Neanche dopo la finale persa a Parigi, con ben tre match point lasciati per strada, la dichiarazione, a mente fredda, fu quella di ieri: “Spero di prenderla come lezione…”. Allora disse: “questa sconfitta è una lezione”. La parola spero cambia totalmente il senso della frase e lascia intravedere uno stato d’animo completamente diverso. Sinner è sempre stato abituato a guardare avanti e trarre insegnamento anche dalle sconfitte. Dopo Parigi ci fu Wimbledon e poi tutto quello che sappiamo.
Ieri invece, per la prima volta, la Volpe Rossa ha un dubbio, ovvero che questa sconfitta, inattesa e per certi versi ingiustificabile, anche solo da quello che si è visto in campo, potrebbe scavare una voragine nella fiducia e convinzione che Sinner ha dei propri mezzi.
Ricordiamo, per dovere di cronaca, che proprio la finale dello scorso anno degli Australian Open provocò un crollo psicologico ad Alexander Zverev dal quale sembra esserne uscito solo ieri nella bella semi persa contro Alcaraz.
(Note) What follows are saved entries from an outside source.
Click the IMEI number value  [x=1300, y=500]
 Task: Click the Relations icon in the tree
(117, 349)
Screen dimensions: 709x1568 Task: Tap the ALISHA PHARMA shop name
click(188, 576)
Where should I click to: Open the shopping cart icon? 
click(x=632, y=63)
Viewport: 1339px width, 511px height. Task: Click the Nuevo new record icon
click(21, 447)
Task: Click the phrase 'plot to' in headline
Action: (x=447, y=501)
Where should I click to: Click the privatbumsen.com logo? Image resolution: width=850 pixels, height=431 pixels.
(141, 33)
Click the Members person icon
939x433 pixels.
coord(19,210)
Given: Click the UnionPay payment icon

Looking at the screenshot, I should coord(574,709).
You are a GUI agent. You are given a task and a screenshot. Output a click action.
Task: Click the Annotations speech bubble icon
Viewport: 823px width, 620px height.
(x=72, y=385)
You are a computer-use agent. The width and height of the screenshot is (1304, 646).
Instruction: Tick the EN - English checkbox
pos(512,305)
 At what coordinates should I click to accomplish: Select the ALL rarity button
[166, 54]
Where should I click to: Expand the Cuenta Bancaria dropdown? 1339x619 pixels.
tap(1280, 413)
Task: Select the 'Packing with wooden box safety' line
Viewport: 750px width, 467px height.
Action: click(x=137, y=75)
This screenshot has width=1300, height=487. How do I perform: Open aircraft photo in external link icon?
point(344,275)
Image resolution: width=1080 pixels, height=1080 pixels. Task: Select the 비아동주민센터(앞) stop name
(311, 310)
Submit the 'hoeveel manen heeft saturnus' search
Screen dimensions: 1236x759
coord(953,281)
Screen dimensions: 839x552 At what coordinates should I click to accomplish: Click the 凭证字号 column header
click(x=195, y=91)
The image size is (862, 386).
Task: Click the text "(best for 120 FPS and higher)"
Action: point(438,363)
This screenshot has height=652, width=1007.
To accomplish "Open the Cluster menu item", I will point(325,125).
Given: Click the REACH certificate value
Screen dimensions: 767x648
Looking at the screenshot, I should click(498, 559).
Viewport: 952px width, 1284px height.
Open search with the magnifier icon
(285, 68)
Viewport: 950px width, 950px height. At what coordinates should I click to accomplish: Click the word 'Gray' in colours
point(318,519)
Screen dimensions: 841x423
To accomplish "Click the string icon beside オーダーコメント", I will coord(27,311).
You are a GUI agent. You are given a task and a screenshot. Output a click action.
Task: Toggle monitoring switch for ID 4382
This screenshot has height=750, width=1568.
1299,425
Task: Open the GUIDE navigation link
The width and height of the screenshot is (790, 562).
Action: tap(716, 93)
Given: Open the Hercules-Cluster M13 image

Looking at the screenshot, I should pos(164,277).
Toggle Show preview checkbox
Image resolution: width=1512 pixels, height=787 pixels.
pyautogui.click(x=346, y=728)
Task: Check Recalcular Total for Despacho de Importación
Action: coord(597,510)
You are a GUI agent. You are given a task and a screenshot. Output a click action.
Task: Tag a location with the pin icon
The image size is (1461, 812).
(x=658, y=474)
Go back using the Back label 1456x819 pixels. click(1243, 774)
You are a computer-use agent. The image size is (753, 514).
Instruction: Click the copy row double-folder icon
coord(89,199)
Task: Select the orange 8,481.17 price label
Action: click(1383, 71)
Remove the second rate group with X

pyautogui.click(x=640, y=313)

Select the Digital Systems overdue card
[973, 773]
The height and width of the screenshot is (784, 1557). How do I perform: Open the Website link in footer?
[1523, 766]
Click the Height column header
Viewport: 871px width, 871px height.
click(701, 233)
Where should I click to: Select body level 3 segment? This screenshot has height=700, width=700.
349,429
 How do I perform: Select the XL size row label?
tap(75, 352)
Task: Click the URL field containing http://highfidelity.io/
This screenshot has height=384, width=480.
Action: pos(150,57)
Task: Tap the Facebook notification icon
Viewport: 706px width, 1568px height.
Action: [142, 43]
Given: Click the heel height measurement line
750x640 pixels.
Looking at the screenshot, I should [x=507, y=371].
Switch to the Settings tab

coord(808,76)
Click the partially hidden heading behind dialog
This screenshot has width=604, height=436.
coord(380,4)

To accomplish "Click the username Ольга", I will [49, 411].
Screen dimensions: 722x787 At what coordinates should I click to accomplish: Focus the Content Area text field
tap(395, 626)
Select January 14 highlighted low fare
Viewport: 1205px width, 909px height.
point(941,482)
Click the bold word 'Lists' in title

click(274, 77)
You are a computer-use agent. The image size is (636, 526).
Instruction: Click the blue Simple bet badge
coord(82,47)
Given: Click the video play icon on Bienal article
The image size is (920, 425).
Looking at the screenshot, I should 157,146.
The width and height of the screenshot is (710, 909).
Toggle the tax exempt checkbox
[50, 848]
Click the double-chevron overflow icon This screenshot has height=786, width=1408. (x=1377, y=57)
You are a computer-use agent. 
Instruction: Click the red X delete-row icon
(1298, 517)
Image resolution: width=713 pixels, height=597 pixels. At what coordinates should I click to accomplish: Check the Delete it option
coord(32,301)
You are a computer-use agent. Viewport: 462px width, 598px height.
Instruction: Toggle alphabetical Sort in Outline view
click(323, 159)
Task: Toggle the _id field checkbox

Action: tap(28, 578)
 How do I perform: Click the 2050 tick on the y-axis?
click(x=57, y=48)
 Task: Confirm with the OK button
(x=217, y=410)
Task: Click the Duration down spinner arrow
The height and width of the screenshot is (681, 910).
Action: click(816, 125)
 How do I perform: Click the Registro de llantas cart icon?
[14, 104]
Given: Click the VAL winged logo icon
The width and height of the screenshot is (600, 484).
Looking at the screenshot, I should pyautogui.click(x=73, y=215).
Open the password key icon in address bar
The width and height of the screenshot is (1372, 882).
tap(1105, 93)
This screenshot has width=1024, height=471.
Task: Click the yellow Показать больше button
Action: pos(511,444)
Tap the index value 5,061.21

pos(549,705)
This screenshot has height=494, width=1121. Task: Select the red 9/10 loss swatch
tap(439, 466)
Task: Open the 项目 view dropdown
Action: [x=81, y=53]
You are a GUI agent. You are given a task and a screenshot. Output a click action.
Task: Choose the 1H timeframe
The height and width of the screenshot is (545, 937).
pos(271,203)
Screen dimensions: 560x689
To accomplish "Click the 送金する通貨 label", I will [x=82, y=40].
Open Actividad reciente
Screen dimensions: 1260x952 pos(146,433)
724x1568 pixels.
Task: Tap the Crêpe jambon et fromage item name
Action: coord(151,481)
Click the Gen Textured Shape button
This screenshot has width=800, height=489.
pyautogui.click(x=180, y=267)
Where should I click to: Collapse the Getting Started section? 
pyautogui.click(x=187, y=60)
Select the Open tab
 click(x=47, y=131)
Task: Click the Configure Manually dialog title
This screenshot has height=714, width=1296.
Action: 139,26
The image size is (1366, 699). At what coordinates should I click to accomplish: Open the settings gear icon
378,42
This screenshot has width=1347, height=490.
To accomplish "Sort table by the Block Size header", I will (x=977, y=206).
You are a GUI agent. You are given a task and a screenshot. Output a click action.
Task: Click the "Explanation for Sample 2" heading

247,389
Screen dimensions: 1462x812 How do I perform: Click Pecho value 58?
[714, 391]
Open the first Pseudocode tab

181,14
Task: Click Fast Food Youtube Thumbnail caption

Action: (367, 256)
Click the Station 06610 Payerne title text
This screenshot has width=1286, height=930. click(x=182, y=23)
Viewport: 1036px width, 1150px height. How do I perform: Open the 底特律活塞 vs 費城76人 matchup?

C’è da augurarsi che questo non si ripeta con Sinner, che deve subito tornare a vincere. Magari evitando di abbandonare la strada che l’ha portato ad essere il n. 1 e vincere 5 slam. Crescere e cambiare è sinonimo di intelligenza e voglia di vincere, ma bisogna anche saper conservare le qualità sulle quali si è costruito il proprio gioco.
Ferocia determinazione, voglia di divertirsi e capacità di mantenere il sangue freddo nei momenti importanti erano cifre distintive di Sinner. Ieri non si sono viste. Crediamo che una sola delle tre avrebbe permesso al ragazzo della Val Pusteria di portare a casa il match in tre set.